Yunanca, Almanca, Sırpça, Makedonca, Türk şiiri antolojilerinde şiirlerim var. İngilizce Türk şiiri seçmelerinde, Hollanda dilinde yapılmış Dünya Kadın Şairler derlemelerinde de. Rusça ve İtalyanca da kimi şiirlerimin çevrildiği dillerden. 1991 Sıtkı Dost Çocuk Edebiyatı birinciliğini Adnan Özyalçıner’le birlikte yazdığımız Keloğlan ile Köse aldı. İnsan Hakları Derneği kurucu üyelerindenim. Emek Partisi girişimcilerinden. Emekliyim. 10. dereceden. Zorunlu emekli oldum, eşim Adnan Özyalçıner, Türkiye Yazarlar Sendikası yöneticilerinden olarak yargılanırken… Pek çok dergide ve gazetede yazıyorum. Evrensel’de de… Haftanın bir-iki gününde. Başka anlatılacak ne var ki? Daha güzel bir dünya istiyorum. Bütün emekçi kadınlar, bütün gerçek yazarlar gibi…“
Evrensel Gazetesi, Kasım 1995
İFADEMDİR
Evliyim
İki çocukluyum
Ozanım
Düzeltirim
Çocuklarımdır
Bütün çocukları dünyanın
Evet kaygılıyım
Çocuklarım için
Korkmasınlar isterim
Çalınışından kapının
Saygılıyım kurallara
Bu yüzden kurallar
Saygılı olsun isterim
İnsana
Evet ozanım
Çocuklarımdır
Bütün çocukları
Dünyanın
…….
İnsanın insandan korkmasına karşıyım
İşte bunun içindir
Bütün yazıp
Altına imza attıklarım
KİRLENMİŞ KAĞITLAR
Bilir misin bekleme salonlarını küçük istasyonların?

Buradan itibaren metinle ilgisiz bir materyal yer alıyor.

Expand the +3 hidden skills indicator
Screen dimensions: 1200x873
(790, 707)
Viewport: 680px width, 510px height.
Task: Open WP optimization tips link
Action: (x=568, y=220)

Akşam saatleri, uzak İstanbul’a, Ankara’ya,
Dünya’ya birden iner karanlık. Ve üstüne sinmiş is
kokusuyla, hep geç kalırsın artık.
Uykusunu alamamış beden, acımış yağ ve
tanımadığın bir koku ortalıkta. Belli ki çoktan gelip
gitmiş posta. Ve ışık ışık geçen hızlı tren durmaz
bu aralıkta. Geç geldin.
Bir söylentiyle büyütülür herkes: “Gündönümü
şenliklerin ateşleri sönmeden geri döner
zemheri. Tipiye karışır erkenci çağla, çiğdem…
Savrulur erik çiçekleri. “Boy atamayan ahlat
yineler: “Geri döner zemheri…”
Ve tadını kalın kabuklar ardına saklar…
Kadınlar, ki yoklukları farkedilir olsa olsa. Kadınlar,
bir yazma, bir renk, bir devinim… Karıncalar kadar
olağan… Payları karıncalar kadar hayatta.

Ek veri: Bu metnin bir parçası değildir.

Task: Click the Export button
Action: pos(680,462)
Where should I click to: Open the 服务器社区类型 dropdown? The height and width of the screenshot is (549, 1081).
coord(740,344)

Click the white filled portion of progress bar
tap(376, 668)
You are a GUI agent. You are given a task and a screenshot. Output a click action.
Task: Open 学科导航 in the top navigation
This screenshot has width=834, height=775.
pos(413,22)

Göçerler, trenleri tanımadan. Selvisiz ve söğütsüz
bir ıssızda, katar katar gece taşları.
Bekleme salonları. Ucuz tütün, mektup torbası ve
bir öykü: cılız ışığıyla. Susuz ve ışıksız köylerin
kapısı. Dünyayı bir durak sayanlara, örnek:
“Budur payına düşen. Bekle…”
Ve gökte gecikmiş bir turna katarı.
Bilir misin bekleme salonlarını?
II
Gül desem gocunur musun, her gördüğüm çiçeğe.
Her dikeni gül saysam… Böyle kıraçlar varmış,
dinledim: Gül diye adlandırırmış her rengi,
Ve gül kokarmış ortalık. Sonra sevdanın
ulaşmadığı kuytularda, karasevda olmuş her
tanışıklık.
Ah, dilini anlamadığım kalabalık…
Suçludur erken açan ve erken geçen çiçek
Rüzgâra sinen koku. Yaban diye adlanır
utangaçlık. Hırsızlık yasak ama yağma helâl.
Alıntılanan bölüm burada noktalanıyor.